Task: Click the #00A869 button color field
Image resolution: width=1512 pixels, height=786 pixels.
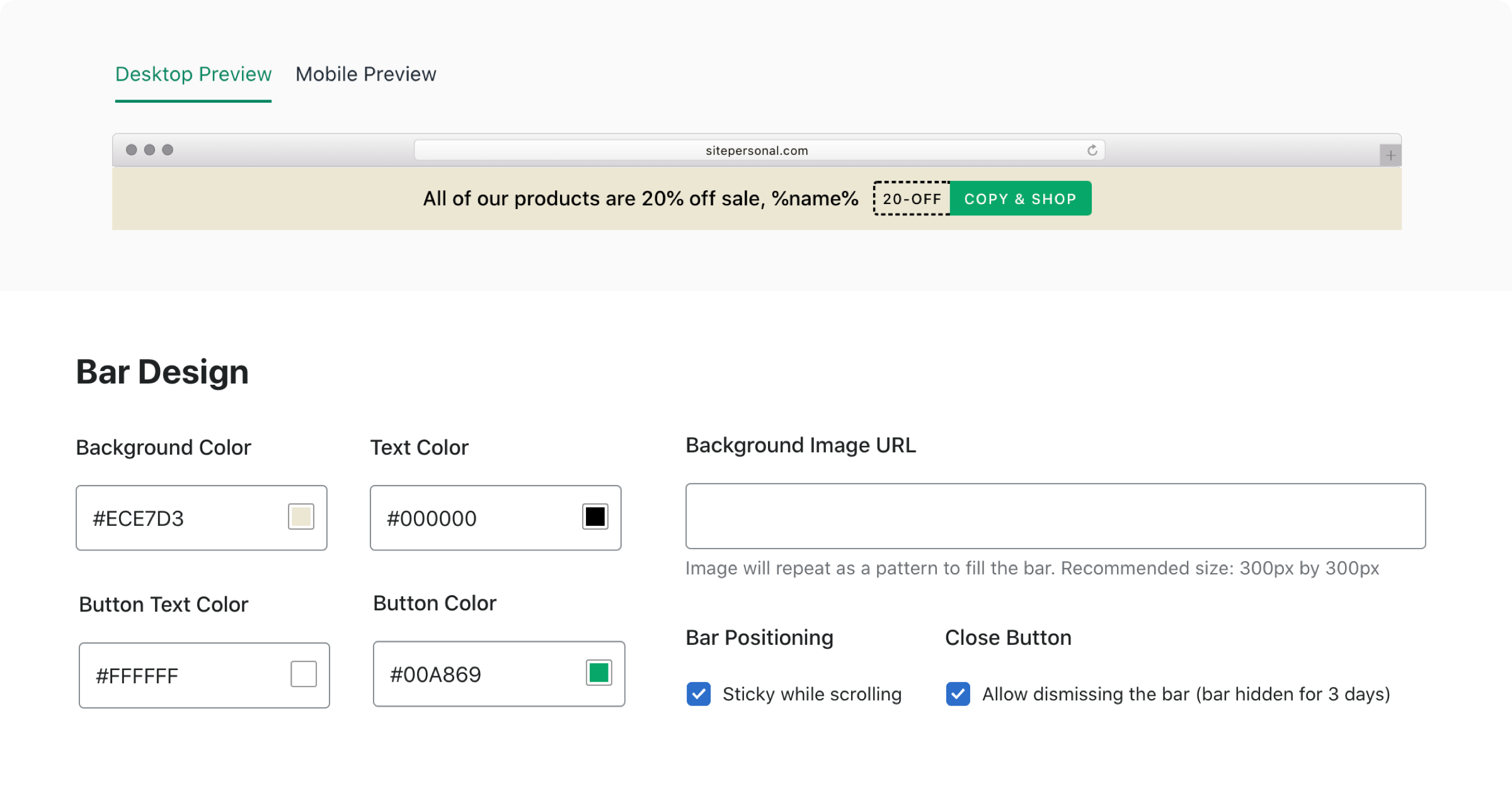Action: 435,673
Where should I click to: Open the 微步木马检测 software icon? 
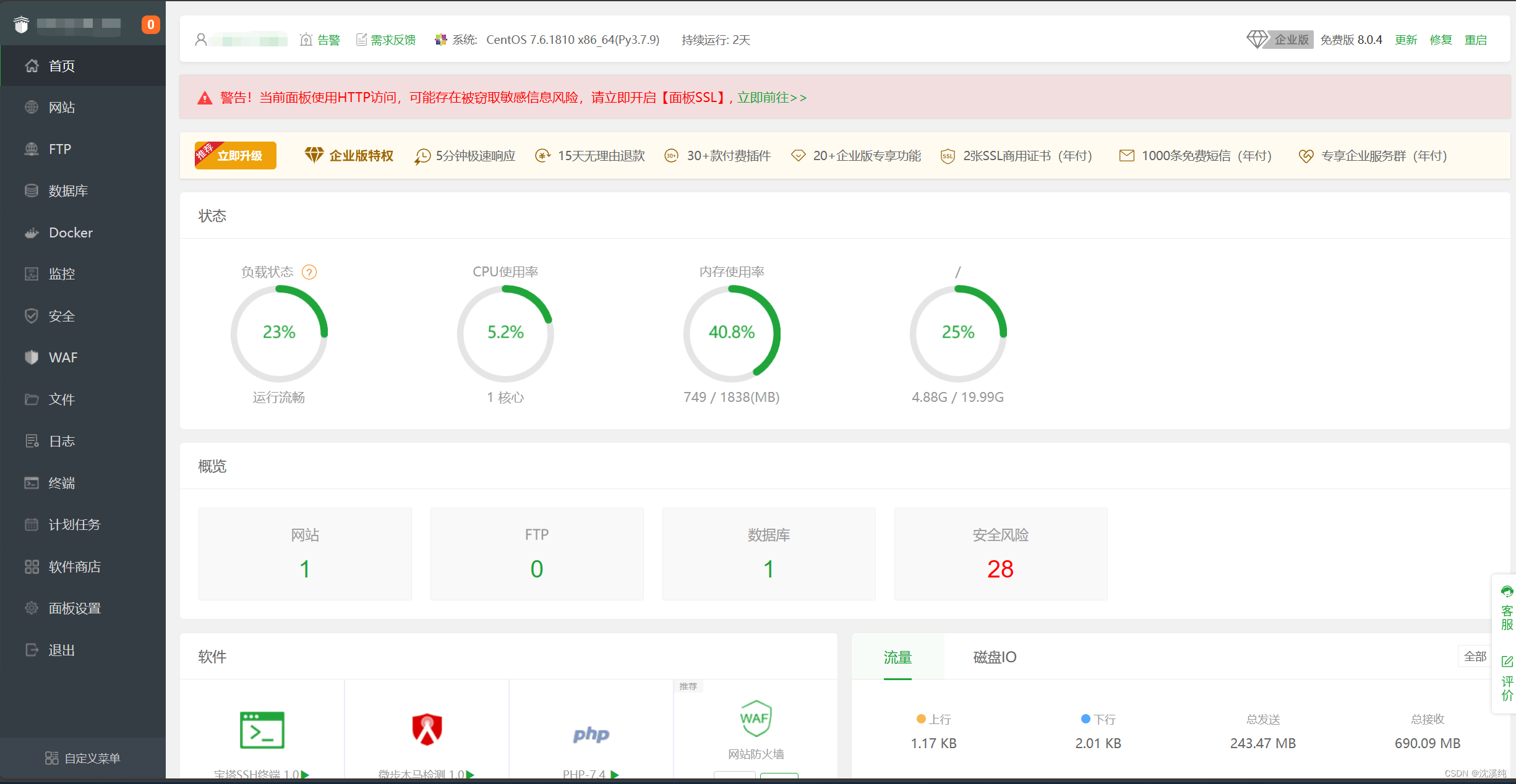(427, 730)
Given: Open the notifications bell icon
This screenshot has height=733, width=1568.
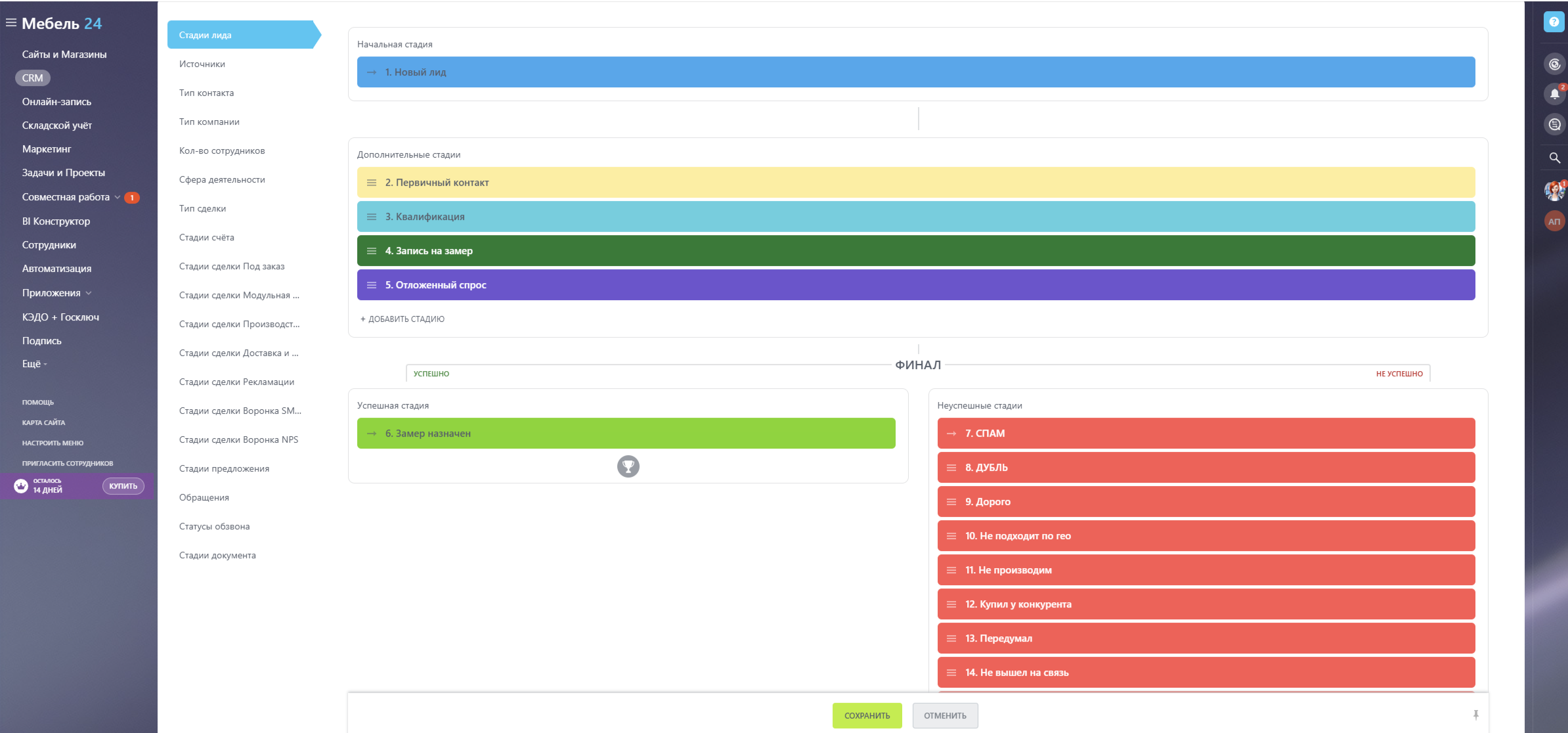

● ● ● ● ●

== Requirement ==
Give the preceding data back exactly, minus every picture.

== Your solution ==
Task: Click the #00A869 button color field
Image resolution: width=1512 pixels, height=786 pixels.
Action: 435,673
Where should I click to: Open the 微步木马检测 software icon? 
(427, 730)
Given: Open the notifications bell icon
This screenshot has height=733, width=1568.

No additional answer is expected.